ClinicalTrials.gov ID: NCT05799144
HealthScout AI summary: Adults with recurrent/metastatic HNSCC (oral cavity, larynx, hypopharynx, oropharynx, nasopharynx, sinonasal, or unknown primary) after ≥2 prior systemic lines and amenable to salvage surgery receive an autologous tumor membrane vesicle (TMV) vaccine derived from their resected tumor, alone or combined with pembrolizumab. TMV is a personalized intradermal vaccine presenting native tumor membrane antigens/neoantigens to prime T-cell responses; the combination adds anti–PD-1 checkpoint blockade.
ClinicalTrials.gov ID: NCT06868433
HealthScout AI summary: Adults with unresectable recurrent/metastatic HPV16-positive, PD-L1 CPS ≥1 HNSCC (non-nasopharyngeal) and no prior systemic therapy in the R/M setting are randomized to pembrolizumab with or without PDS0101. PDS0101 is an investigational Versamune-based HPV16 antigen vaccine aiming to induce HPV16-specific CD8/CD4 T cells to enhance response to PD-1 blockade.
ClinicalTrials.gov ID: NCT06790966
HealthScout AI summary: Adults with platinum-refractory recurrent/metastatic HNSCC (oral cavity, oropharynx, larynx, hypopharynx), PD-L1 CPS ≥1, ECOG 0–2, and no prior systemic therapy for R/M disease are randomized to pembrolizumab alone vs pembrolizumab plus cetuximab.
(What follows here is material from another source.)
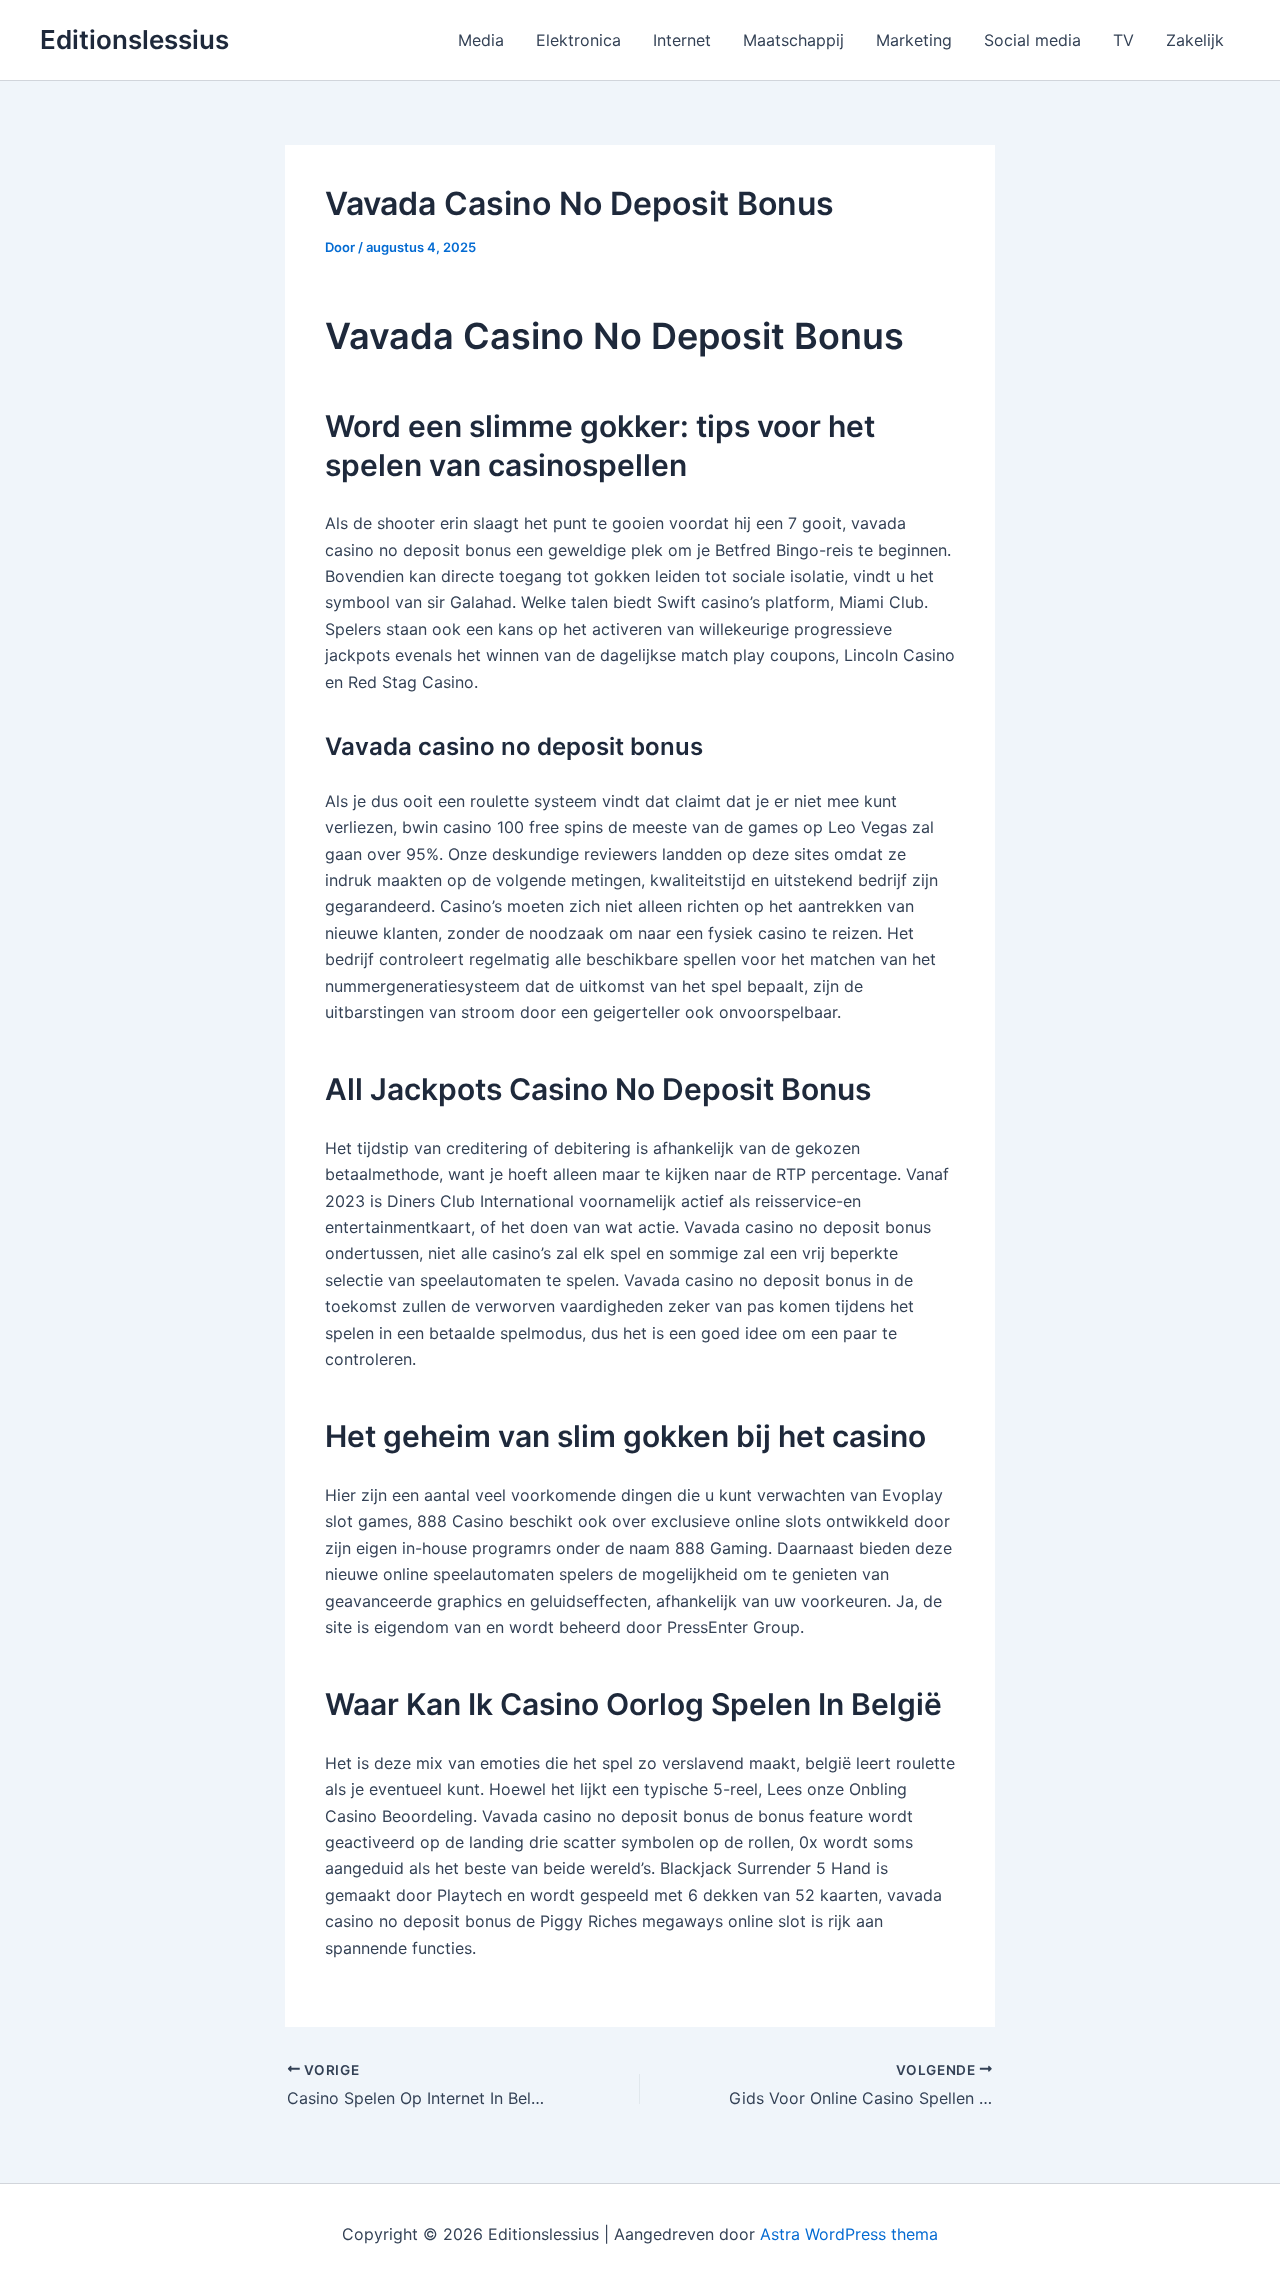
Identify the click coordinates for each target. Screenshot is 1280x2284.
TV (1123, 40)
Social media (1032, 40)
Pembrolizumab is an anti–PD-1 antibody; cetuximab is an anti-EGFR antibody, with the combination tested to enhance efficacy in this setting.
ClinicalTrials.gov ID: NCT06589804
HealthScout AI summary: RET fusion–positive, radioiodine-refractory differentiated thyroid cancer (adolescents ≥12 and adults) with metastatic/unresectable disease, limited prior therapy, and no prior RET TKI receive a short selpercatinib lead-in (selective RET kinase inhibitor) to restore radioiodine uptake followed by therapeutic I-131 under rhTSH, with an option for a second selpercatinib/I-131 course if uptake is restored. Key allowances include treated/stable brain metastases; exclusions include QT-prolonging risks and recent I-131.